Studies at the Design Centre for Sustainability indicate potential for “an additional 200,000 residents without breaking the four-storey barrier.”
Mr. Condon sees such development as intrinsically linked to “a zero [greenhouse gas] transit strategy that would include investments in smooth-running, low-floor and pollution-free trams, as a way to insure easy mobility for an often impaired cohort.”
“Vancouver has an opportunity here,” he says, “that no other metropolitan area has capitalized on.” That is namely to fix mobility issues by housing seniors on arterials with at-grade sidewalk access, “so they can connect to the entire city,” as well as crucial services like pharmacies, grocery stores and inexpensive cafes.
But Mr. Condon thinks it’s “a mistake” to have exclusively designated seniors housing, preferring the term “seniors appropriate” housing, which might also house young and middle-aged people. He sees the ideal as one of “integrating” seniors into the community rather than “isolating them from the city they love.”
Peter Gaskill, president of Pacific Arbour, sees some potential pragmatic issues with Mr. Condon’s ideal. While such a model might work for relatively able-bodied 65-plus seniors, the 85-plus cohort has a different set of needs.

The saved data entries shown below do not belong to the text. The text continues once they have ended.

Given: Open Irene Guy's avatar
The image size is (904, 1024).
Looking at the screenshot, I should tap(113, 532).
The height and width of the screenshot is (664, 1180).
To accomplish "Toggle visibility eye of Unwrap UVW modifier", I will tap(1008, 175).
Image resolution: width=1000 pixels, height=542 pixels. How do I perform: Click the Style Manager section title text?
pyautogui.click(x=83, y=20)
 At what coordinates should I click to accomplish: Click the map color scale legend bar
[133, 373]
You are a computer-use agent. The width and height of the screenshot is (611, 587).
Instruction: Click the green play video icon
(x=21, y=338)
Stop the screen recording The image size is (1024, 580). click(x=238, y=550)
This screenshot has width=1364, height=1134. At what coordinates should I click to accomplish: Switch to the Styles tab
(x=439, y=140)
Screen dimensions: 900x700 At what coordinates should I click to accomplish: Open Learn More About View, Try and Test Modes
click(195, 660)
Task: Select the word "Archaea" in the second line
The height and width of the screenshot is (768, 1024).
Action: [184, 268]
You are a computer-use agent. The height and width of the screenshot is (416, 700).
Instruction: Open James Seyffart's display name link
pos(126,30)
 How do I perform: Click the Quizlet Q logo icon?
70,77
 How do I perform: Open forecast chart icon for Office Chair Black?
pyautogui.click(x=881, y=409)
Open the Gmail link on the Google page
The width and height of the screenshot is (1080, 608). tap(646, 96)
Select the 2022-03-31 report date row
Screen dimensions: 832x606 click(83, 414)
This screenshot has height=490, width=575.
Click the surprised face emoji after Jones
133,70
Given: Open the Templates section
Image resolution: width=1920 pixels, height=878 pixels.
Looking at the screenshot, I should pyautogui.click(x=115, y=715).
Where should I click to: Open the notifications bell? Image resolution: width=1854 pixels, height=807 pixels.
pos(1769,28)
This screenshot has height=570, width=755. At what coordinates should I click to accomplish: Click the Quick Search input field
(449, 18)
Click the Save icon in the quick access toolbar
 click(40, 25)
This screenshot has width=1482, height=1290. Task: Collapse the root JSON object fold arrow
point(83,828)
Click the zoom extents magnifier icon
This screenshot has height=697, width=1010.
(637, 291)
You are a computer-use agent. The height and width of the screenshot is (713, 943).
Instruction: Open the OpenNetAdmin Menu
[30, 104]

“If a building is mixed use, it gets more expensive to provide services like housekeeping, an emergency call system, a front desk, to only a portion of people living there.”
His Dunbar project, for instance, is on hold partly because anything of lower density than the proposed six-storey building, would simply not have been cost effective for either the developer or potential residents. He is however currently looking at a similar project in the less pricey Burnaby Heights neighbourhood. “It’s all based on critical mass and service sharing,” he points out.
Mr. Gaskill also foresees that the 65-plus cohort currently living in single family homes – like a large part of the Dunbar demographic – might want to downsize, but not necessarily into “noisier arterial neighbourhoods.”
He acknowledges a growing “fear factor” among the elderly cohort.
“People who are 85 and older currently in retirement homes, they retired 25 to 30 years ago, and the amount they saved for retirement is a figure that today, with lower interest rates, is laughable.
“If you sell a million dollar house and get $20,000 a year income, soon you have to start spending capital.” And with increased longevity, he understands why many elders would consider this another reason to sustain a single-family home – in spite of maintenance and in-home-care costs.
“We’re setting ourselves up for a huge problem,” Mr. Gaskill says. “Empty nesters belief in equity is only based on the idea that there are buyers lined up to buy them. But who are the future buyers of those properties? There isn’t a big supply of families in the city who have the money to buy those homes. So how is that equity realized when people decide to tap into it?”
While Mr. Gaskill acknowledges that issues around seniors and housing are complex and there are “no easy answers,” he affirms that “elder NIMBYism” is not part of the solution.
“Neighbourhood opposition is having a detrimental effect on our ability to learn about best practices for seniors housing,” he says.
And almost a century after increased mobility and an end to intergenerational living have caused huge social shifts, “we don’t know all the answers. We’re still trying to figure out what all this means.”